The problem
Copy all entries exactly.

Data section

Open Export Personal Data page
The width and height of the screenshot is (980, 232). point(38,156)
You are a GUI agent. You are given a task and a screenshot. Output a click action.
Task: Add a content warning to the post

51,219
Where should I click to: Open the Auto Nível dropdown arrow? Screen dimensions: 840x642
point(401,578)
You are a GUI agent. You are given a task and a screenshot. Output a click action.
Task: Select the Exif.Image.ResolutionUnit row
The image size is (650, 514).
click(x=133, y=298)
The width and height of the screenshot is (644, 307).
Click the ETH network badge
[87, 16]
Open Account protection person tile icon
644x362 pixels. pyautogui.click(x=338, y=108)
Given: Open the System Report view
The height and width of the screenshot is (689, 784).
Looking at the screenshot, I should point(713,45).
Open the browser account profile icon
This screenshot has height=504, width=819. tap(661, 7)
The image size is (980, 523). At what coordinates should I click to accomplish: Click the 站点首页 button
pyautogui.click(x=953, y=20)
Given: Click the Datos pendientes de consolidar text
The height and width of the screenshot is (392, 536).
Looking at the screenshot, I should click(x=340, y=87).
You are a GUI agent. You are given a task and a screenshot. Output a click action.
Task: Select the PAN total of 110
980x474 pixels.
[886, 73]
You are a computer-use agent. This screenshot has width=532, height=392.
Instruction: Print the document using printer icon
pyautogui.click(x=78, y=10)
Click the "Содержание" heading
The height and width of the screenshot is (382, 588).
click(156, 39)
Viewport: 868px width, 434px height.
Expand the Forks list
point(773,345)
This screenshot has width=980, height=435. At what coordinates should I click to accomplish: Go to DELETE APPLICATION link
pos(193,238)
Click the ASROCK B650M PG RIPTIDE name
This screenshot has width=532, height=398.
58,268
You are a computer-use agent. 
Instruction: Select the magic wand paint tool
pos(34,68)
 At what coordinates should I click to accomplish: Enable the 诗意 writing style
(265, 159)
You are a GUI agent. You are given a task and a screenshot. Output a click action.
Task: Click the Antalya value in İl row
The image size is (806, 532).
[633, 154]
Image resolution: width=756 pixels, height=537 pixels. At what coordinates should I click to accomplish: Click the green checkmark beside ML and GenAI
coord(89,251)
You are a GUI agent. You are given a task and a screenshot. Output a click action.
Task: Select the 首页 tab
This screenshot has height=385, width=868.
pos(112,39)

Task answer
Open Export Personal Data page
The width and height of the screenshot is (980, 232). point(38,156)
You are a GUI agent. You are given a task and a screenshot. Output a click action.
Task: Add a content warning to the post

51,219
Where should I click to: Open the Auto Nível dropdown arrow? Screen dimensions: 840x642
point(401,578)
You are a GUI agent. You are given a task and a screenshot. Output a click action.
Task: Select the Exif.Image.ResolutionUnit row
The image size is (650, 514).
click(x=133, y=298)
The width and height of the screenshot is (644, 307).
Click the ETH network badge
[87, 16]
Open Account protection person tile icon
644x362 pixels. pyautogui.click(x=338, y=108)
Given: Open the System Report view
The height and width of the screenshot is (689, 784).
Looking at the screenshot, I should point(713,45).
Open the browser account profile icon
This screenshot has height=504, width=819. tap(661, 7)
The image size is (980, 523). At what coordinates should I click to accomplish: Click the 站点首页 button
pyautogui.click(x=953, y=20)
Given: Click the Datos pendientes de consolidar text
The height and width of the screenshot is (392, 536).
Looking at the screenshot, I should click(x=340, y=87).
You are a GUI agent. You are given a task and a screenshot. Output a click action.
Task: Select the PAN total of 110
980x474 pixels.
[886, 73]
You are a computer-use agent. This screenshot has width=532, height=392.
Instruction: Print the document using printer icon
pyautogui.click(x=78, y=10)
Click the "Содержание" heading
The height and width of the screenshot is (382, 588).
click(156, 39)
Viewport: 868px width, 434px height.
Expand the Forks list
point(773,345)
This screenshot has width=980, height=435. At what coordinates should I click to accomplish: Go to DELETE APPLICATION link
pos(193,238)
Click the ASROCK B650M PG RIPTIDE name
This screenshot has width=532, height=398.
58,268
You are a computer-use agent. 
Instruction: Select the magic wand paint tool
pos(34,68)
 At what coordinates should I click to accomplish: Enable the 诗意 writing style
(265, 159)
You are a GUI agent. You are given a task and a screenshot. Output a click action.
Task: Click the Antalya value in İl row
The image size is (806, 532).
[633, 154]
Image resolution: width=756 pixels, height=537 pixels. At what coordinates should I click to accomplish: Click the green checkmark beside ML and GenAI
coord(89,251)
You are a GUI agent. You are given a task and a screenshot. Output a click action.
Task: Select the 首页 tab
This screenshot has height=385, width=868.
pos(112,39)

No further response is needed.